NASA sets its next milestone for 2024, called Artemis Plan, which consists in sending the first woman who will step on Moon.
The first woman in space was soviet cosmonaut Valentina Tereshkova, who flew in 1963 being a part of Vostok 6 crew. However, twenty more years would pass until the next woman would be sent in a space flight program.
In a press release by NASA, it was announced that 2024 will be the year in which the first woman will set foot on Moon. This milestone is part of the Artemis Program, which aims to send humans to the moon again for the first time since the Apollo 17 mission in 1972.
NASA Administrator, Jim Brifenstine stated: “With bipartisan support from Congress, our 21st century push to the Moon is well within America’s reach. As we’ve solidified more of our exploration plans in recent months, we’ve continued to refine our budget and architecture. We’re going back to the Moon for scientific discovery, economic benefits, and inspiration for a new a generation of explorers. As we build up a sustainable presence, we’re also building momentum toward those first human steps on the Red Planet.”
The Space Launch System (SLS) and the Orion spaceraft are the vehicles NASA chose for this bold mission. The spacecraft is already built and will undergo a series of tests this fall.
The steps for Artemis Plan in 2024 will consist of different phases, which will progressively prepare humanity for the final stage. The first mission, known as Artemis I, will take place in 2021 without any astronauts on board, while Artemis II will fly with crew in 2023.

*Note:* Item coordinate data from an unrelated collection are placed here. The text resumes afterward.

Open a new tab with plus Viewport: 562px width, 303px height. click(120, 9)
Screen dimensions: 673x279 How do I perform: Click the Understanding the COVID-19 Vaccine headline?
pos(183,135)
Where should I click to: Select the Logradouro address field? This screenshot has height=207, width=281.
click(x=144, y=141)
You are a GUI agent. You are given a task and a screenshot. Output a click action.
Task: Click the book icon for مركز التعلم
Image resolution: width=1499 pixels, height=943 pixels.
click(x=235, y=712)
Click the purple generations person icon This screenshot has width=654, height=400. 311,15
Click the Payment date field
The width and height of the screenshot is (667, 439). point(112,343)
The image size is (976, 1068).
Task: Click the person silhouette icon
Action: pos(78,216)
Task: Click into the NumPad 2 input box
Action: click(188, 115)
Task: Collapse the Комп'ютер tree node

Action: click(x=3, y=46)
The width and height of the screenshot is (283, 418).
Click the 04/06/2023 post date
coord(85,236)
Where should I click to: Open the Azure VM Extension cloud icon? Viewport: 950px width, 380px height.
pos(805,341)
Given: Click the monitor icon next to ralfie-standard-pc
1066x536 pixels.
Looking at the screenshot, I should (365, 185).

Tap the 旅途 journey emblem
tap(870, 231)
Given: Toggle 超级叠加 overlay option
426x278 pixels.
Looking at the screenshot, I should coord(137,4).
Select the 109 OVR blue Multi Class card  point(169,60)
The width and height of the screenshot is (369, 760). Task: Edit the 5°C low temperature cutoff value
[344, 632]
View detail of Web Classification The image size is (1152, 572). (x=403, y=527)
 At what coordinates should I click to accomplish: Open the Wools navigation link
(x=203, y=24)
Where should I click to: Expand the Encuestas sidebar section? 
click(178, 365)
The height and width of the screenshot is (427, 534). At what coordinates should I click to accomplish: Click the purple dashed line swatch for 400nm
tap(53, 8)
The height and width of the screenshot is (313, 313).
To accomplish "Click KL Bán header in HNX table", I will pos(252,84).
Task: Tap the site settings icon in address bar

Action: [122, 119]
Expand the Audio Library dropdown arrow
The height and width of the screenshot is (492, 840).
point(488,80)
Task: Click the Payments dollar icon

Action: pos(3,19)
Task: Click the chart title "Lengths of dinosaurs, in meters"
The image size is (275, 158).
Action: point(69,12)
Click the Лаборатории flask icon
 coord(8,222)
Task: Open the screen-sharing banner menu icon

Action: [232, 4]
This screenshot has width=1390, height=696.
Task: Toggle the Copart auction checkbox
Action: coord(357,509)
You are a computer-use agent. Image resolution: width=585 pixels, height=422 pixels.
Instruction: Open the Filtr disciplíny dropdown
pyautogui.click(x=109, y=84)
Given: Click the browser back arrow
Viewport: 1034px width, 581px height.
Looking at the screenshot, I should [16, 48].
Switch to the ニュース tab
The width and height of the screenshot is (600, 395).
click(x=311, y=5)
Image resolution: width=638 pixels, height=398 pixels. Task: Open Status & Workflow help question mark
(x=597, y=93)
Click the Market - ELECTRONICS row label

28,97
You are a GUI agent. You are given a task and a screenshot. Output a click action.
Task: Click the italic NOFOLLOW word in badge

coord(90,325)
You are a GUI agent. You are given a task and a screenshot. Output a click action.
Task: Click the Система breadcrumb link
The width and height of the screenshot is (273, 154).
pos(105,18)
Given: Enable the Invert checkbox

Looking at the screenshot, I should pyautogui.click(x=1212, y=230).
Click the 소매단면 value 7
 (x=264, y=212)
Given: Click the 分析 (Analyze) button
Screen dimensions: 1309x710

The Artemis III mission will take place in 2024 and it will mark humanity’s return to the surface of the Moon, and also the construction of Gateway, the first lunar base. After this milestone, the Artemis IV mission and future missions will send crew to dock to Gateway and perform tests and harvest samples.
Through the Artemis Plan, the first woman will set foot on Moon, robots and humans together will search for resources and build a technology, which will make possible the exploration of new regions of the Moon. But who knows? Maybe this plan will be looked upon by the future generations as the beggining of human life on Moon.